[Collected data entries]
┏━━
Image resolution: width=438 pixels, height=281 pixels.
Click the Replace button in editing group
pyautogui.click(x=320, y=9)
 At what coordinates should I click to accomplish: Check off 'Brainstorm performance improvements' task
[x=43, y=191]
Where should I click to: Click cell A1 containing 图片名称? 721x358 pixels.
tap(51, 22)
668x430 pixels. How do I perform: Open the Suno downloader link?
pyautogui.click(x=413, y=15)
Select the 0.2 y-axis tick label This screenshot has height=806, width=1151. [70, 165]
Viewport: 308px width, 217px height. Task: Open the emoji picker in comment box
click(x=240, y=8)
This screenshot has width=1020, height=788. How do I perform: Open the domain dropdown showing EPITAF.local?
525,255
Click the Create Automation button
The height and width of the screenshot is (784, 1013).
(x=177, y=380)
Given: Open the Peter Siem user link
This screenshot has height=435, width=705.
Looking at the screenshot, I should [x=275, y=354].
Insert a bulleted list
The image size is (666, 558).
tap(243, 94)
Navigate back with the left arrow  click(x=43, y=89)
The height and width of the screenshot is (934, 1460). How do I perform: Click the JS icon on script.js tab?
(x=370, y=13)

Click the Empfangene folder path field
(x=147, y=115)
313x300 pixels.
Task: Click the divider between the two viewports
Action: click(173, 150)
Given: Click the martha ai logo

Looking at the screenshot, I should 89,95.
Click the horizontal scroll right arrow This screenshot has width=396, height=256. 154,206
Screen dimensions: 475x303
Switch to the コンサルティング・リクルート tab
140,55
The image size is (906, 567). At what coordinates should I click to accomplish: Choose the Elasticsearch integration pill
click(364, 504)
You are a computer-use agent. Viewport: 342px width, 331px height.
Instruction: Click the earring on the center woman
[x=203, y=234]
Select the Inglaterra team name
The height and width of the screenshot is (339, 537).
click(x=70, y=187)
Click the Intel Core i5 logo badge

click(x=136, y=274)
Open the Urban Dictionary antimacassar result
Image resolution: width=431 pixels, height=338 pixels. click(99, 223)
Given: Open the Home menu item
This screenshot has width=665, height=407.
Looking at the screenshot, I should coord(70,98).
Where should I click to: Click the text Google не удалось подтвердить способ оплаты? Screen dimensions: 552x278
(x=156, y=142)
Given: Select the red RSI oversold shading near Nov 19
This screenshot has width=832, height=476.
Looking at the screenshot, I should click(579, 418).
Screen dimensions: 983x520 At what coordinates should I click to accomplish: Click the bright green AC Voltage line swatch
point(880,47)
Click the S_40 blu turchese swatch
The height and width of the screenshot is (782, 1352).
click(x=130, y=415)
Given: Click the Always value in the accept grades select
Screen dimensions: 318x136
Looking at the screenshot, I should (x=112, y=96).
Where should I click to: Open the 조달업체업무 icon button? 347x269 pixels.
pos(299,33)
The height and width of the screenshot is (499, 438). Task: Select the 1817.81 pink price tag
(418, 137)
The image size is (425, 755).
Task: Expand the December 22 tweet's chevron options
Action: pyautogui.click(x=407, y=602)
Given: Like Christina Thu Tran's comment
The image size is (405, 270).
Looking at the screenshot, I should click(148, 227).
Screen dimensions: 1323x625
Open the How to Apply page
┗━━
■ **WHAT YOU HAVE TO DO**: Find the lines above that contain the word "arrow" and collect them.

■ **OUTPUT FOR THIS EXERCISE**:
Navigate back with the left arrow  click(x=43, y=89)
Click the horizontal scroll right arrow This screenshot has width=396, height=256. 154,206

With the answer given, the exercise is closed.